AIM OF THE TASK:
Reproduce all of the records below line for line and word for word, leaving out the pictures.

────────────────────

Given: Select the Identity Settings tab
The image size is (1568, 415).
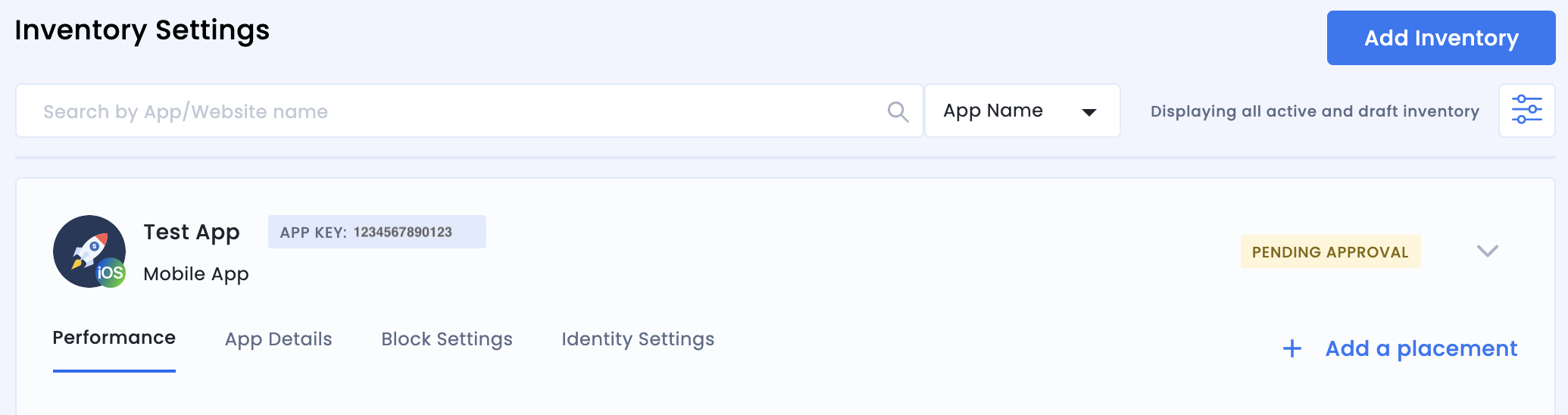Looking at the screenshot, I should (x=638, y=339).
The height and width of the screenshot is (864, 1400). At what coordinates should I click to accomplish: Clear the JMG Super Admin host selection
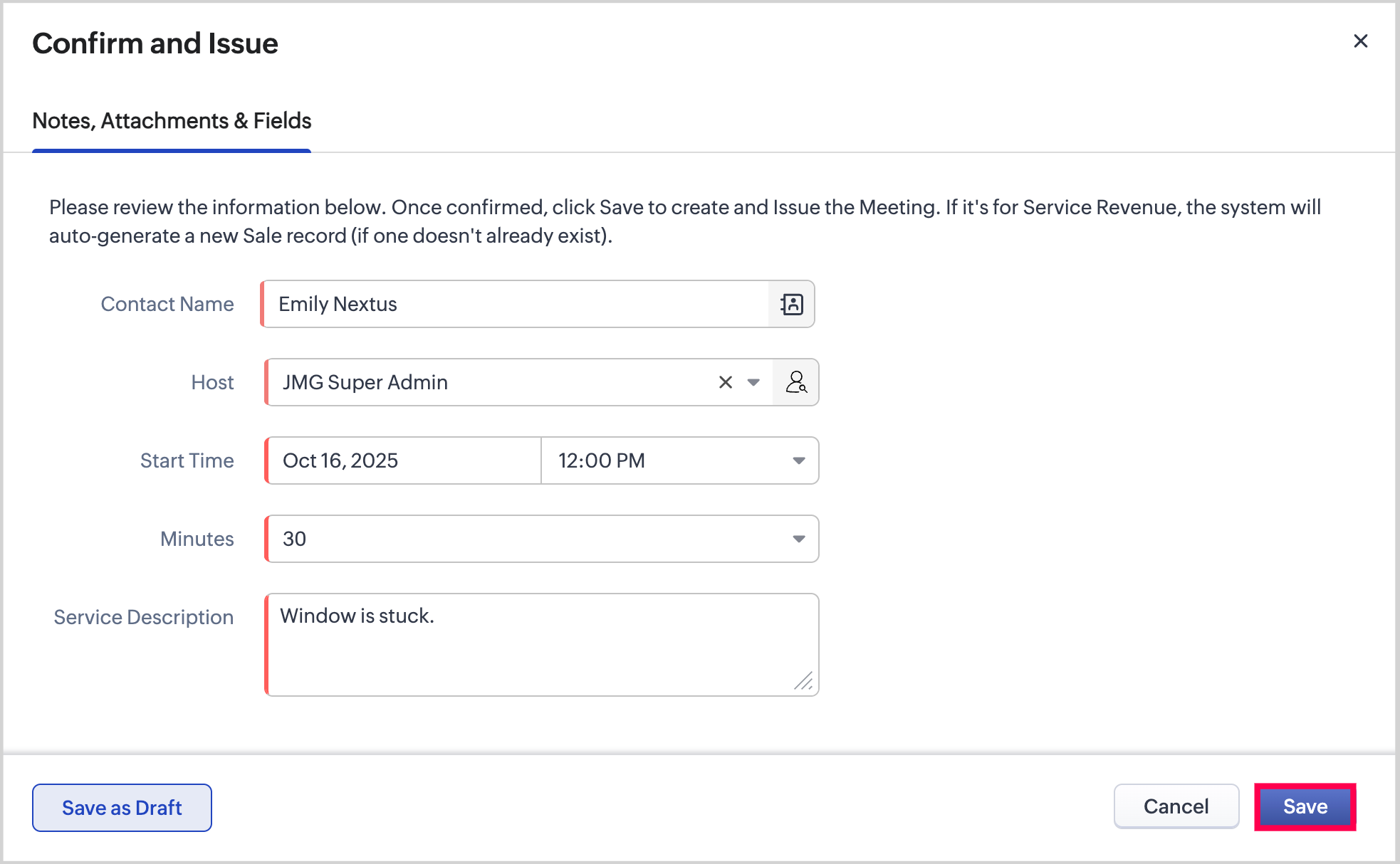725,383
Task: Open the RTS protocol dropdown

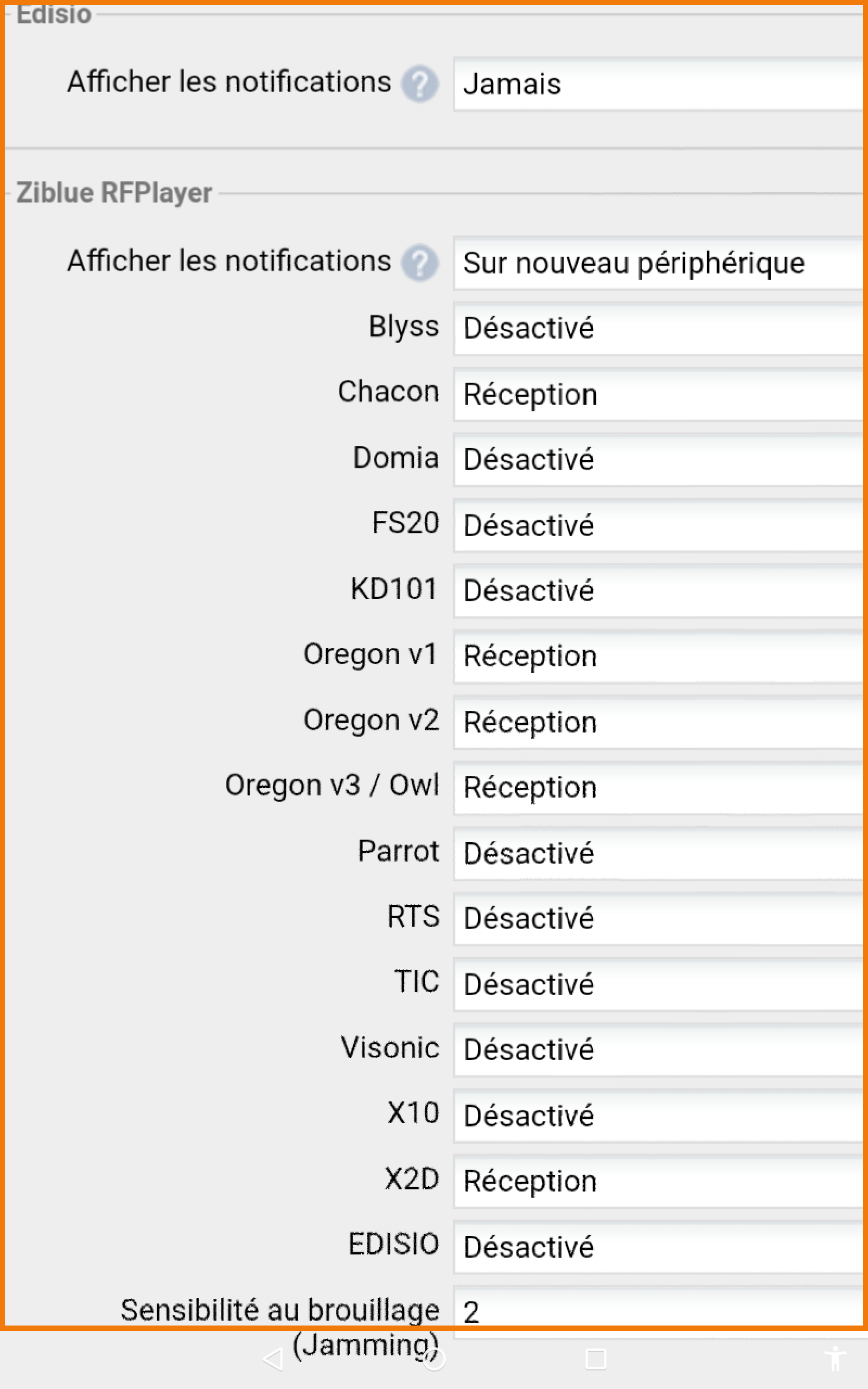Action: tap(659, 919)
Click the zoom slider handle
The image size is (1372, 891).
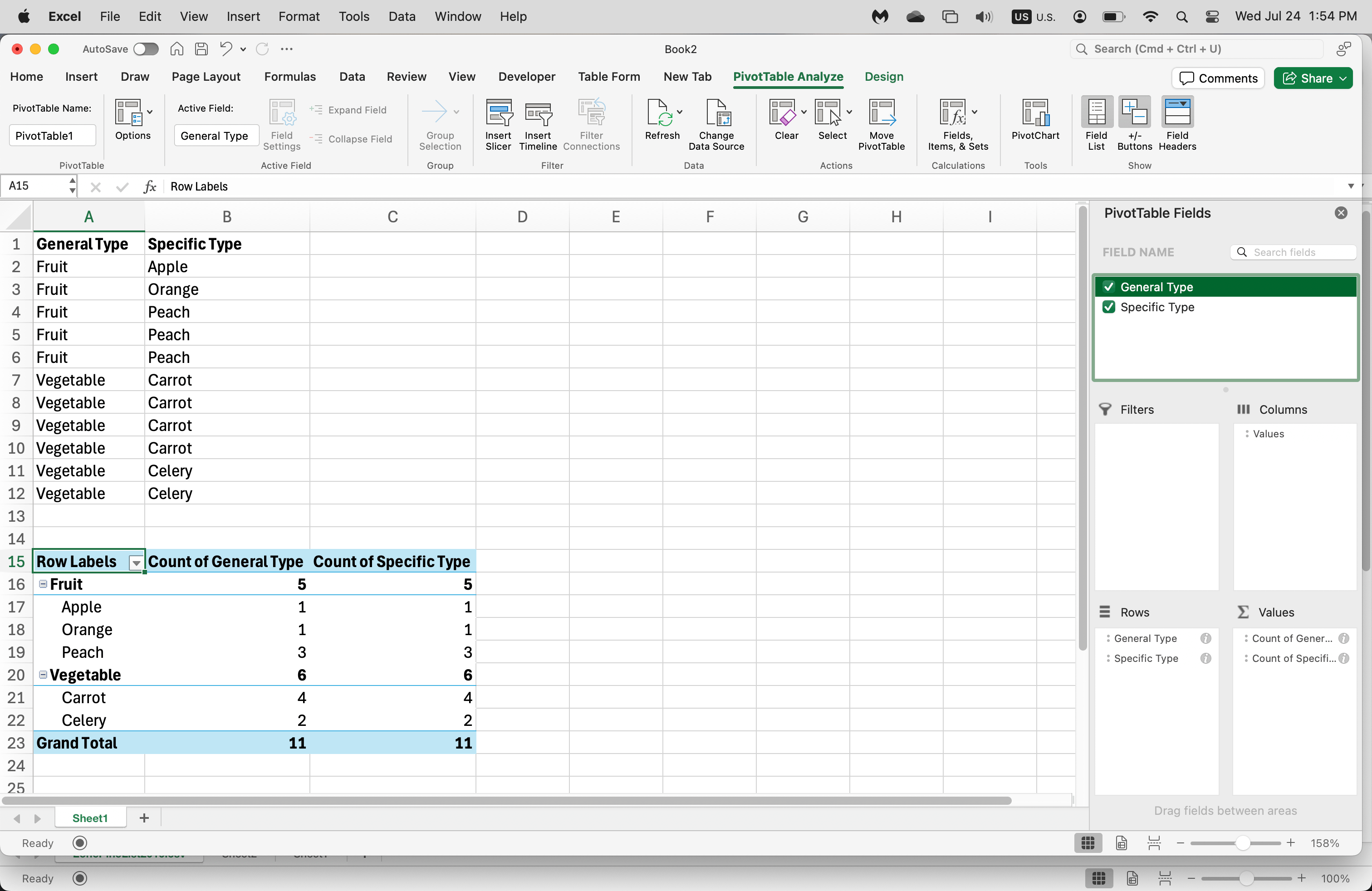(1242, 843)
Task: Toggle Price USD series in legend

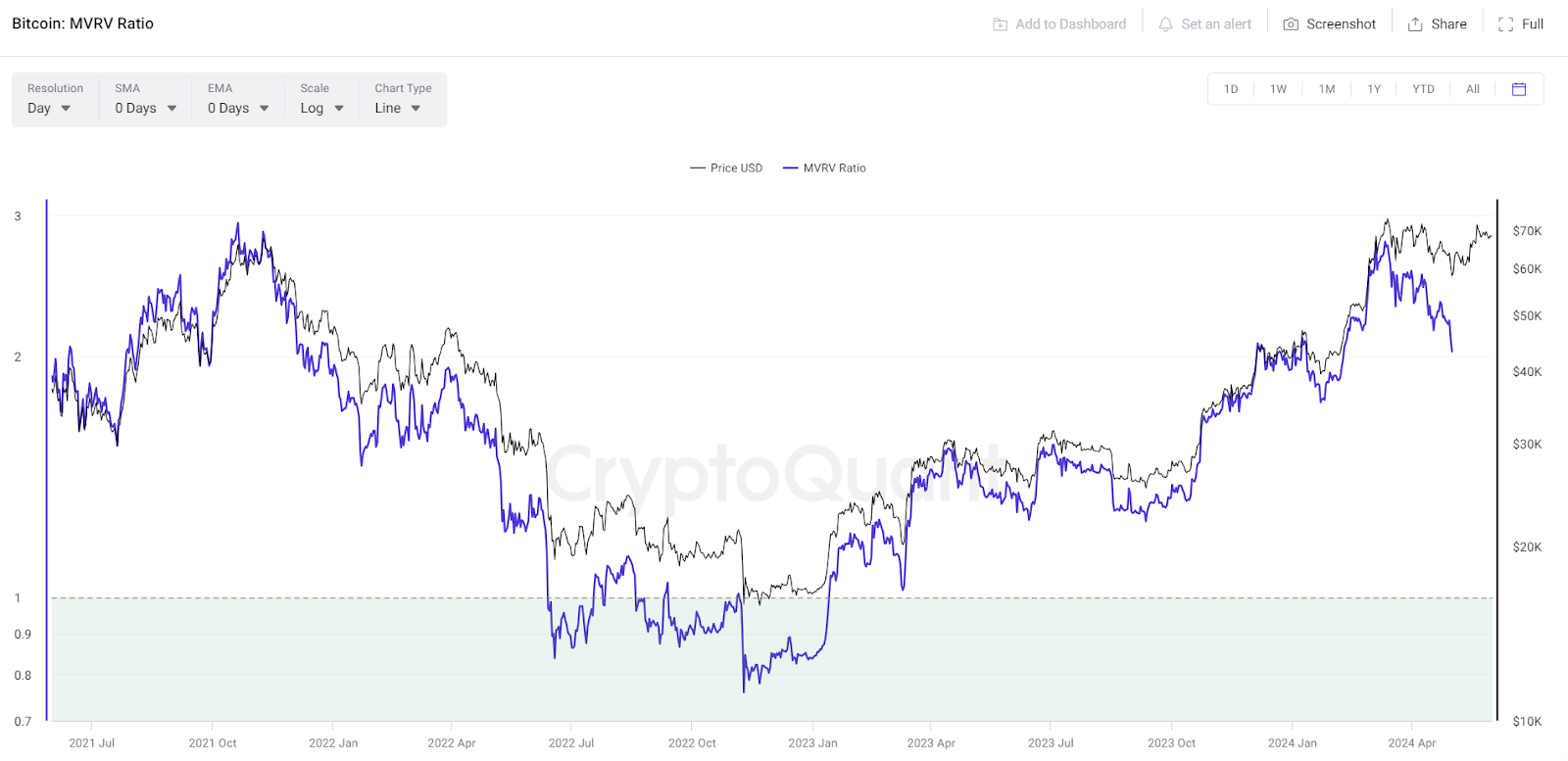Action: click(726, 168)
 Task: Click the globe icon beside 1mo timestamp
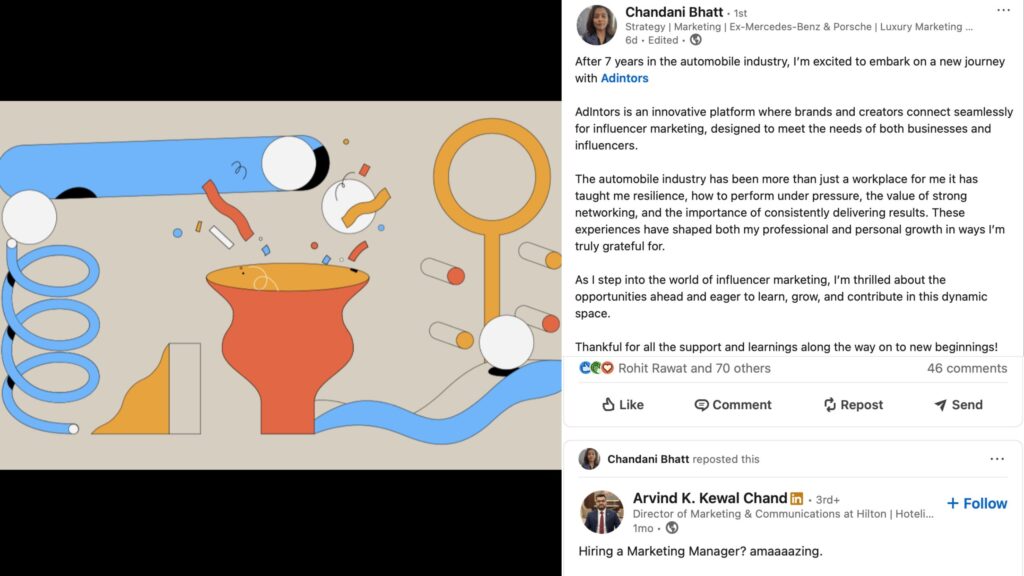click(672, 528)
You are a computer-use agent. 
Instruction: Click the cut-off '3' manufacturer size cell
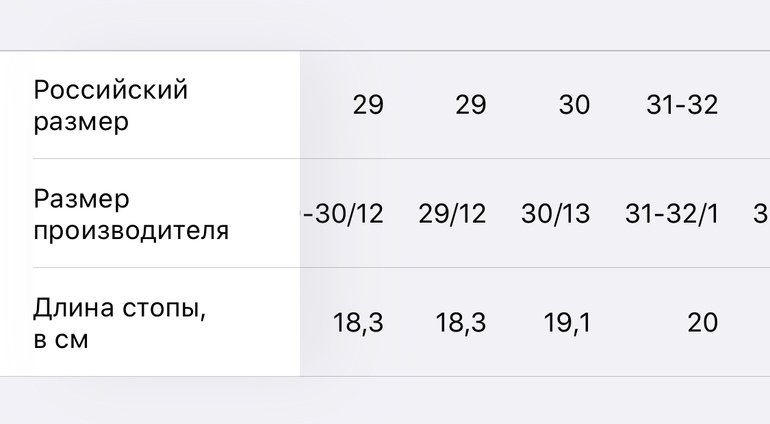click(x=761, y=214)
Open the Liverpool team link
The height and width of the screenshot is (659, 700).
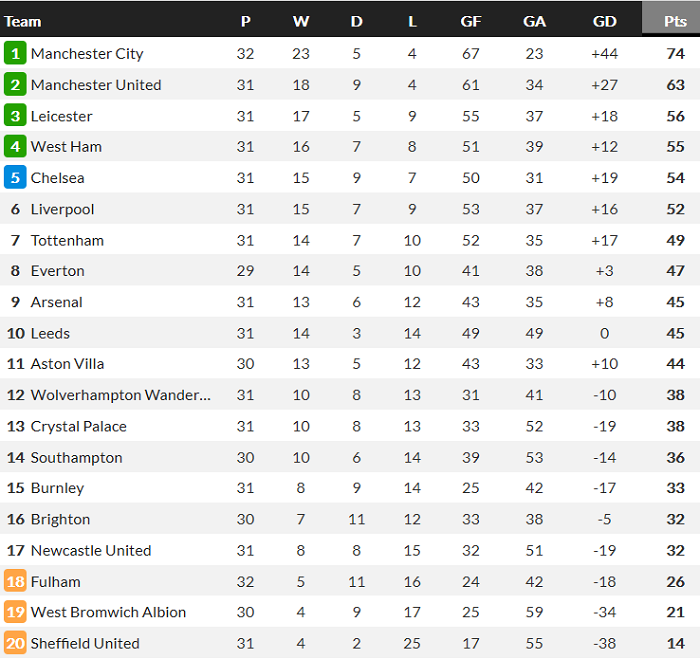62,209
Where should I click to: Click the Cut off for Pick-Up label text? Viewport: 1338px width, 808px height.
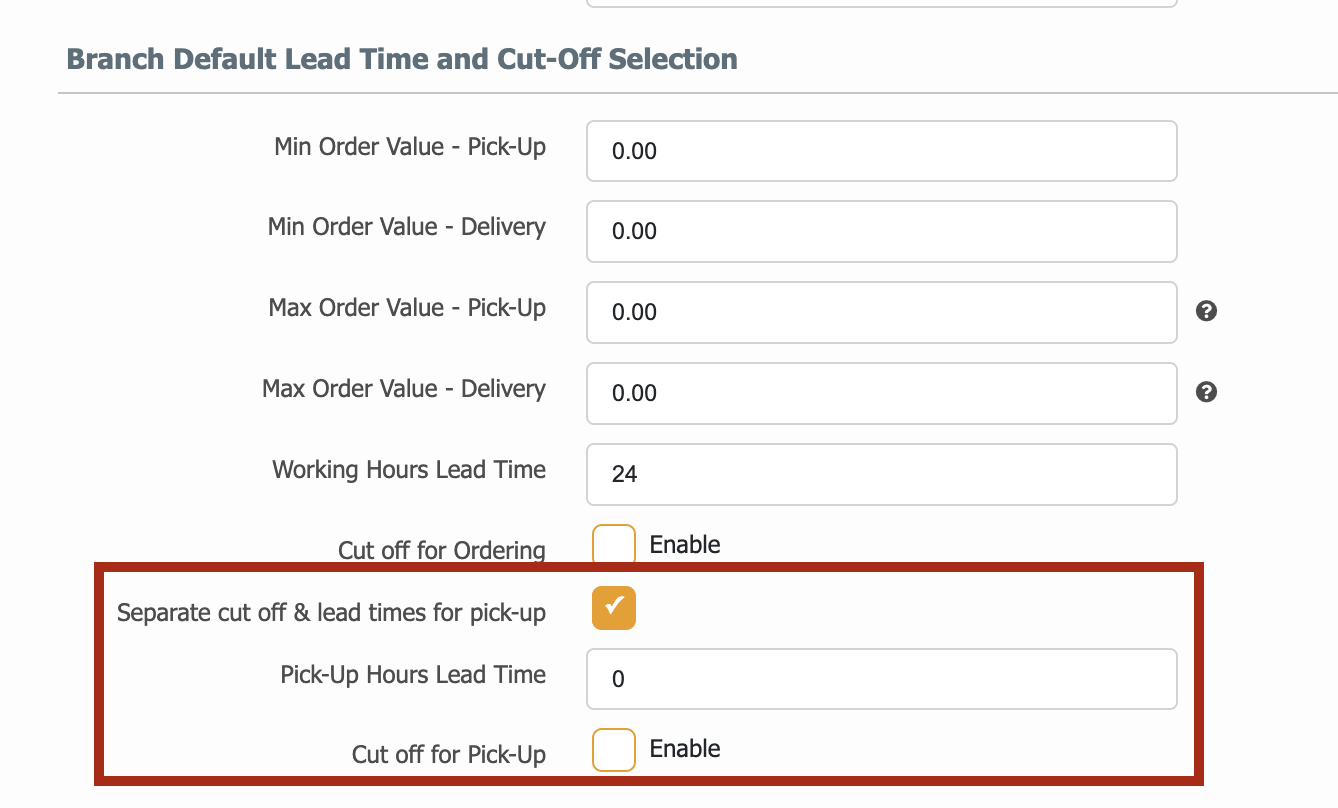[449, 754]
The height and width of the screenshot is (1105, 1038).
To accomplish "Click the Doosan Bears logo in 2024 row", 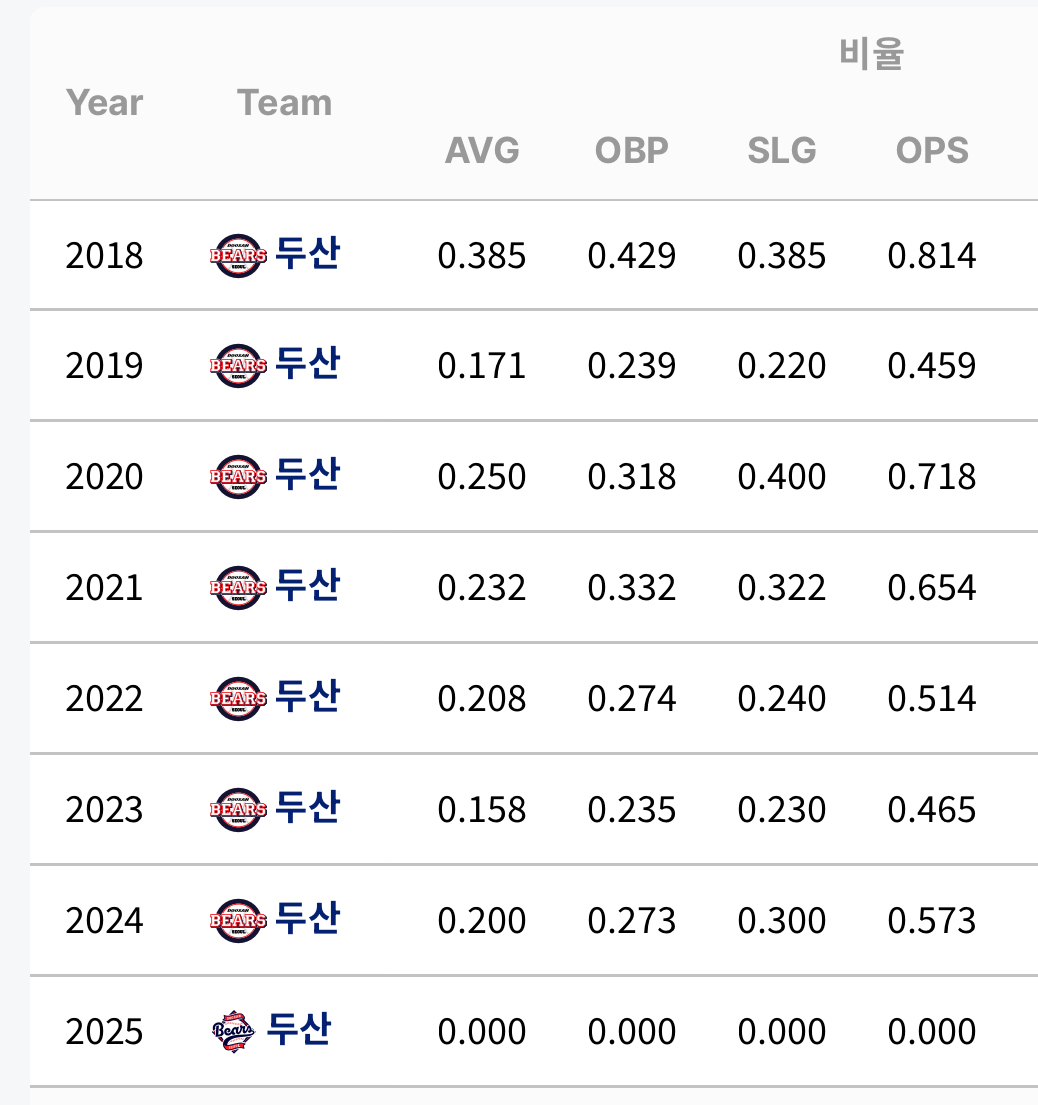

────────────────────

TASK RESPONSE:
Given: Select the Identity Settings tab
The image size is (1568, 415).
Looking at the screenshot, I should (x=638, y=339).
The height and width of the screenshot is (864, 1400). At what coordinates should I click to accomplish: Clear the JMG Super Admin host selection
725,383
Task: Open the RTS protocol dropdown

Action: tap(659, 919)
Click the zoom slider handle
The image size is (1372, 891).
(1242, 843)
Task: Toggle Price USD series in legend

Action: click(726, 168)
 Task: Click the globe icon beside 1mo timestamp
click(672, 528)
You are a computer-use agent. 
Instruction: Click the cut-off '3' manufacturer size cell
click(x=761, y=214)
Open the Liverpool team link
The height and width of the screenshot is (659, 700).
62,209
Where should I click to: Click the Cut off for Pick-Up label text? Viewport: 1338px width, 808px height.
[449, 754]
The height and width of the screenshot is (1105, 1038).
To accomplish "Click the Doosan Bears logo in 2024 row", 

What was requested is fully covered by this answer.